= WHAT TO WORK ON =
Would you transcribe the entries below, beginning at the line with "Open the user profile account icon" and ending after the line with "Task: Click the", exactly, with no picture and nothing more?

= DATA IN THIS EXERCISE =
BEGIN
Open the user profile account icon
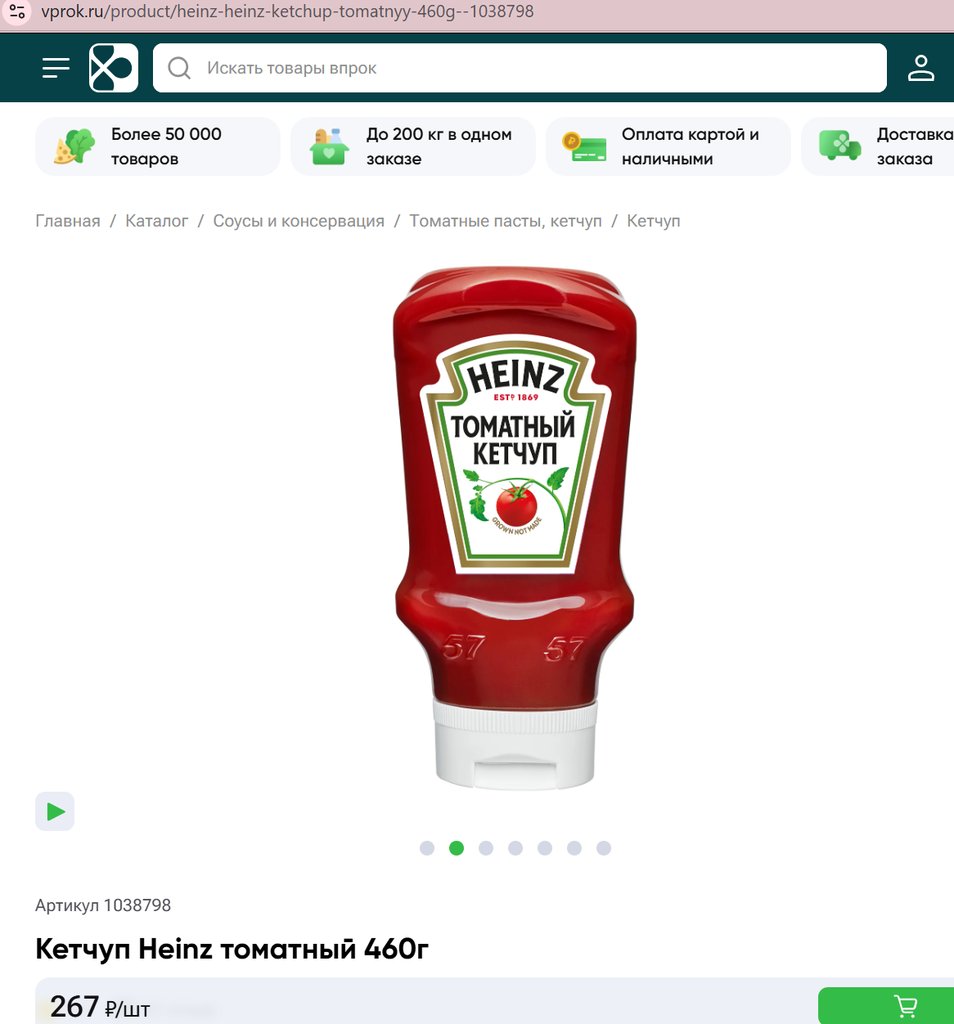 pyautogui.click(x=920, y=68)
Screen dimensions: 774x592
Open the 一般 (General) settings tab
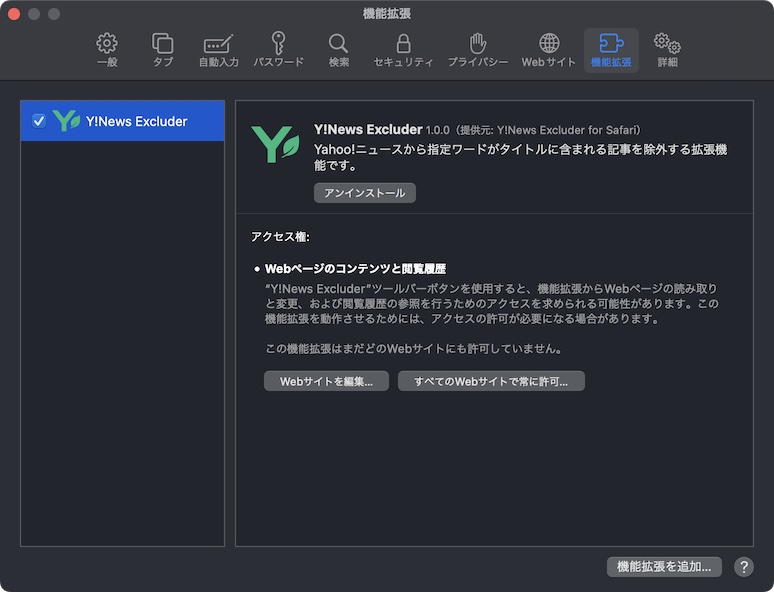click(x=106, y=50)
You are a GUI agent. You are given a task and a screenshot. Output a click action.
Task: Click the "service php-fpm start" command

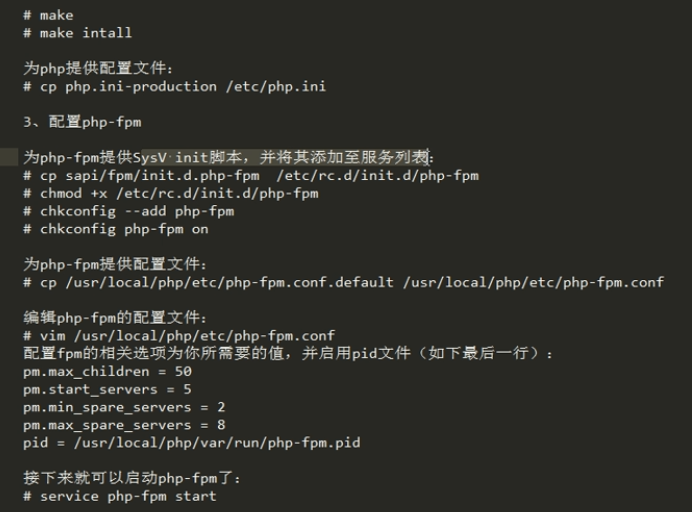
END
BEGIN
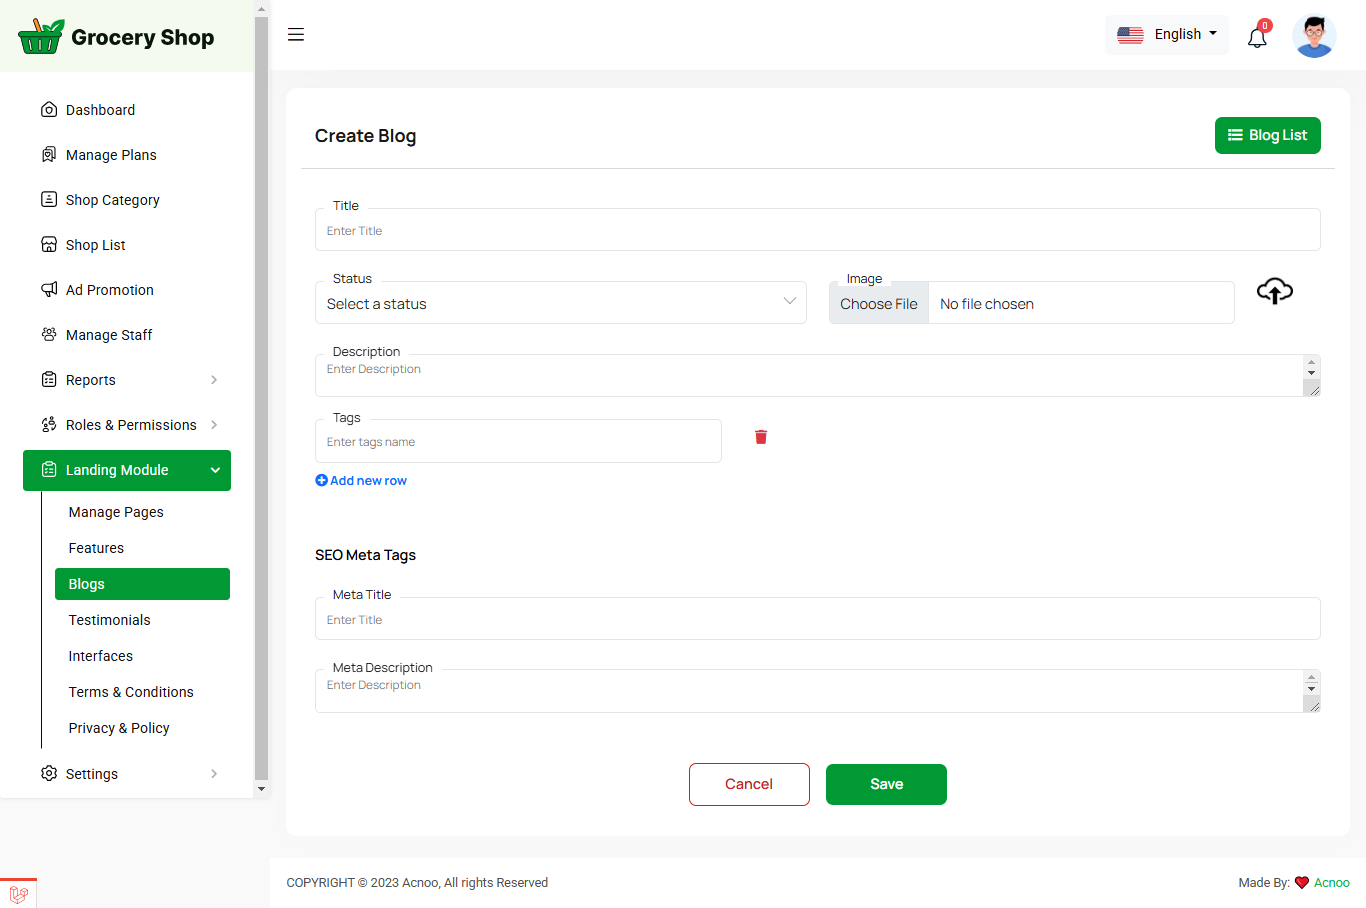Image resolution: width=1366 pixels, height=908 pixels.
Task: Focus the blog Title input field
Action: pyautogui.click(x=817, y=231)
END
= ANSWER =
Open the user profile account icon
 pyautogui.click(x=920, y=68)
Screen dimensions: 774x592
Open the 一般 (General) settings tab
click(x=106, y=50)
You are a GUI agent. You are given a task and a screenshot. Output a click action.
Task: Click the "service php-fpm start" command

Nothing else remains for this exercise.